Understanding Parallel loops to GPU lowering

Starting a thread here since it might be of interest to broader community. I started looking at lowering of loop.parallel to gpu.launch . Wanted to get some clarifications on some aspects here.

  1. The lowering is driven by a DictionaryAttr containing three fields processor, map and bound. With patch D76165 I attempted to convert it to use a StructAttr. I am not sure I fully follow what map and bound are for. My current understanding is that
    map is meant to implement a mapping from iteration to processor ID, but most examples I see a mapping of the form affine_map<(d0) -> (d0)>. The bound too has the same affine map in example I saw. So some clarification would be great!

  2. There is in general no real requirement that the number of iterations matches the number of processors. The current implementation seems to make this assumption. The number of blocks for example is computed using affine_map<()[s0, s1, s2] -> ((s0 - s1) ceildiv s2)> where s0 is the upper-bound of the loop, s1 the lower bound, and s2 the step.I think this is derived from the map and bound in some way, but I cant follow how the map and bound are used for this. I started looking at this lowering to replace the use of the createLoopToGPUPass within IREE. The code that is generated on the device side works even if the number of blocks used eventually when running the kernel represented by the gpu.func (created by outlining from a gpu.launch operation) is different from what was used when the gpu.launch operation was created. It achieves this by adding a loop

for (i = lb + blockId * blockSize ; i < ub ; i+= numBlocks * blockSize) { .. }

This way if you use a different number of blocks, the kernel still works. That is a very valuable thing to have in IREE, where the kernel might be compiled using a fixed blockSize, but the runtime is free to chose the number of blocks to use at runtime. I would like to preserve the same behavior when lowering from loop.parallel to gpu.launch operation.

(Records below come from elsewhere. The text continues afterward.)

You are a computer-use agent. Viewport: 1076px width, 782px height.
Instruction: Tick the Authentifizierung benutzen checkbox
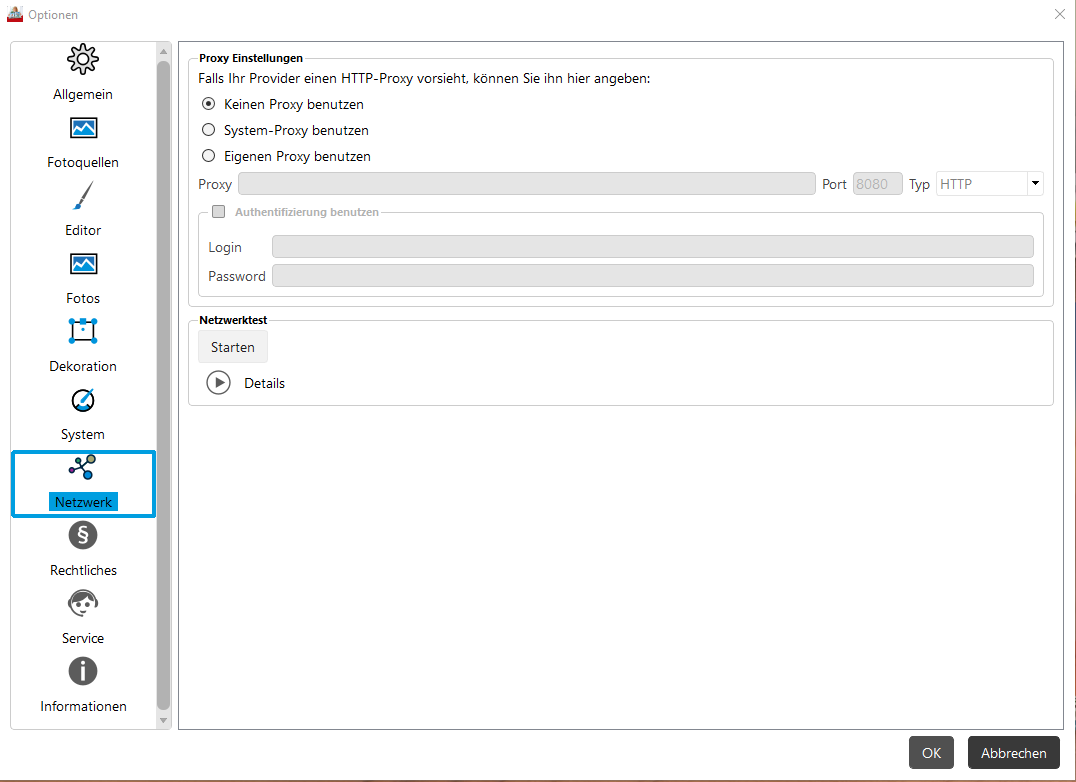218,211
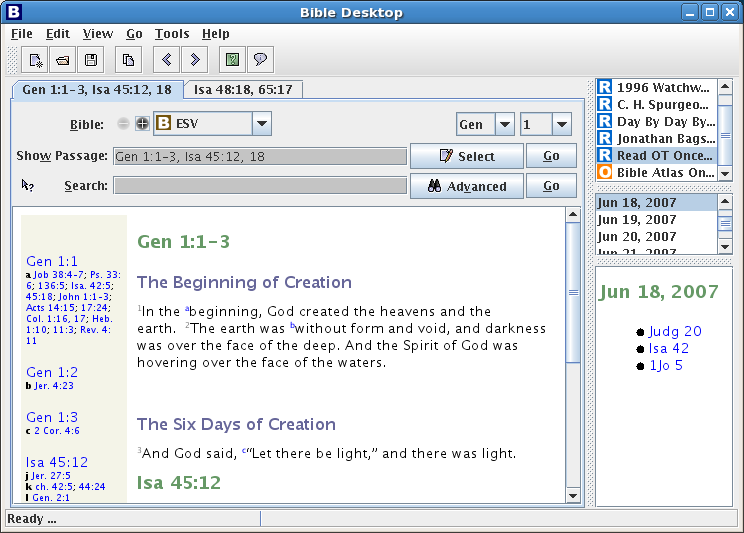
Task: Click the Search input field
Action: pyautogui.click(x=259, y=186)
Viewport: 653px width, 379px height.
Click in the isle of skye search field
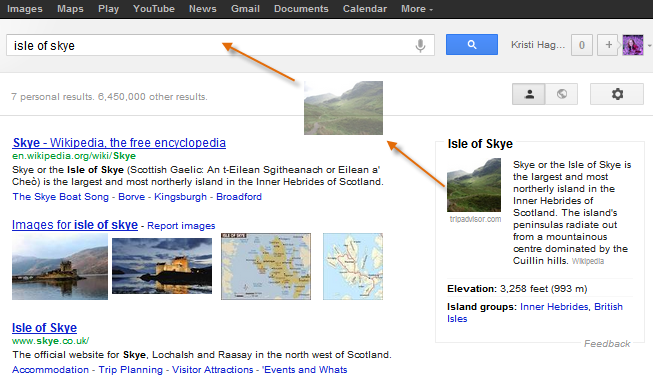(212, 45)
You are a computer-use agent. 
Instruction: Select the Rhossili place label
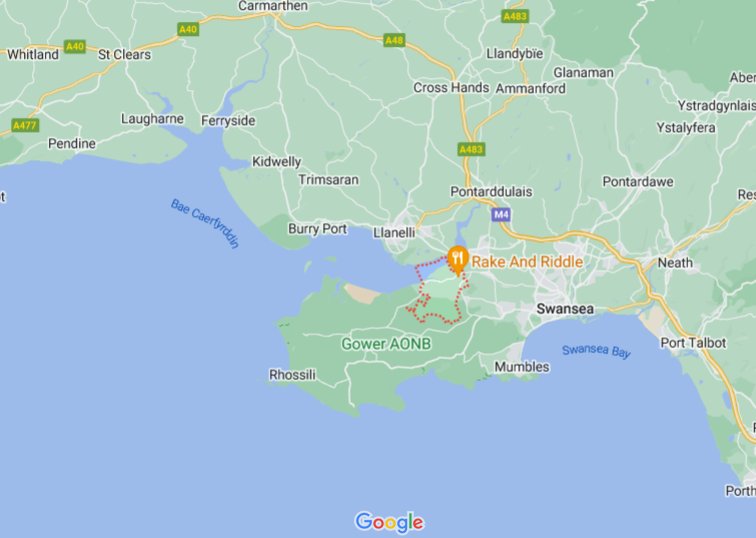tap(292, 375)
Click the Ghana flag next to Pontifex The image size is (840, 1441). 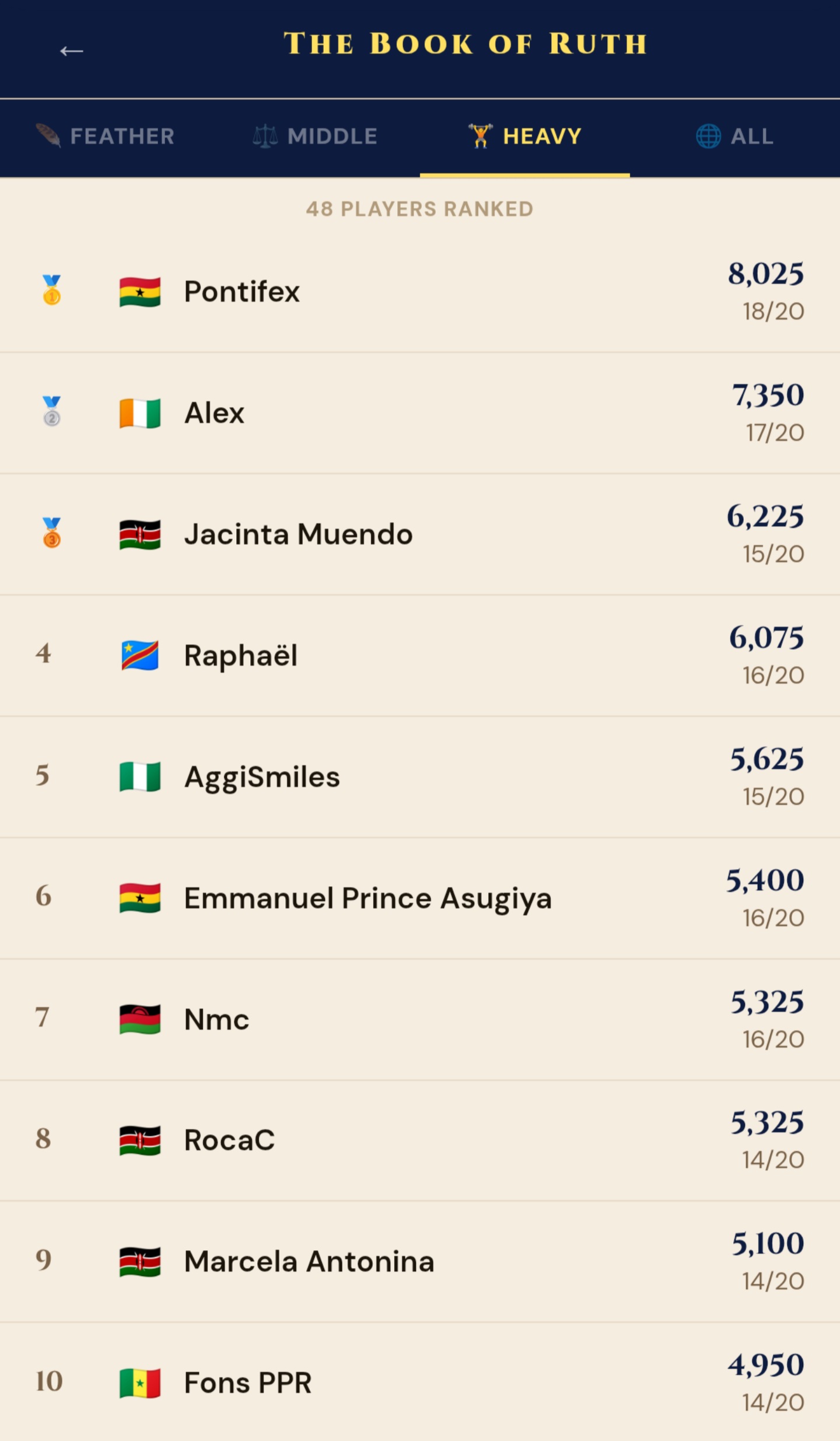140,292
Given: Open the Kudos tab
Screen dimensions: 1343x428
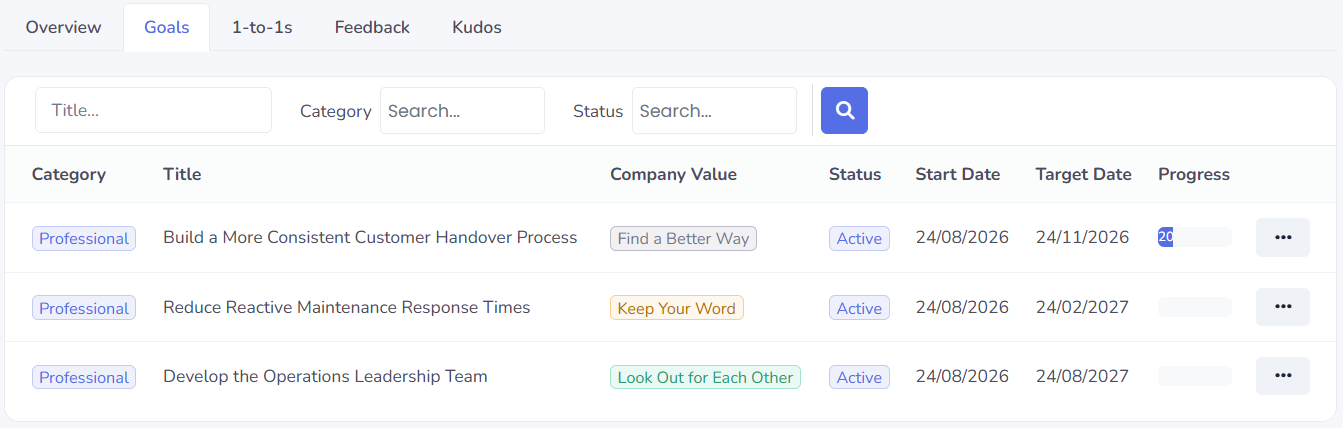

  1. The use of attribute to drive the lowering has a limitation that the affine map used to specify the map and bound cannot contain symbols. I am not sure whether that is an issue, cause I fully dont understand what those are for, but it seems like the map and bound maps might need to have symbols that represent number of blocks, block size etc. which might not be known statically. So this seems like a restriction imposed by the attribute driven mechanism.

What am I looking for is some guidance on these aspects. I can volunteer to adapt the existing lowering to address these concerns, but want to get a clear idea of the intent before I make any major changes here (started with just an NFC of using StructAttr with the patch above for now :slight_smile: )

@herhut, @ftynse, @antiagainst, @nicolasvasilache, @hanchung for visibility.

Thanks for bringing up this discussion and sorry for the lacking documentation. The current implementation was just some experimentation to see what it could look like.

The idea was to give a way to map hardware ids to multiple loops. So for instance, you could use a map like ceilDiv 512 and mod 512 with the same hardware id to map two dimensions of a loop to the same hardware id. Maybe this is not useful and we should remove this indirection again.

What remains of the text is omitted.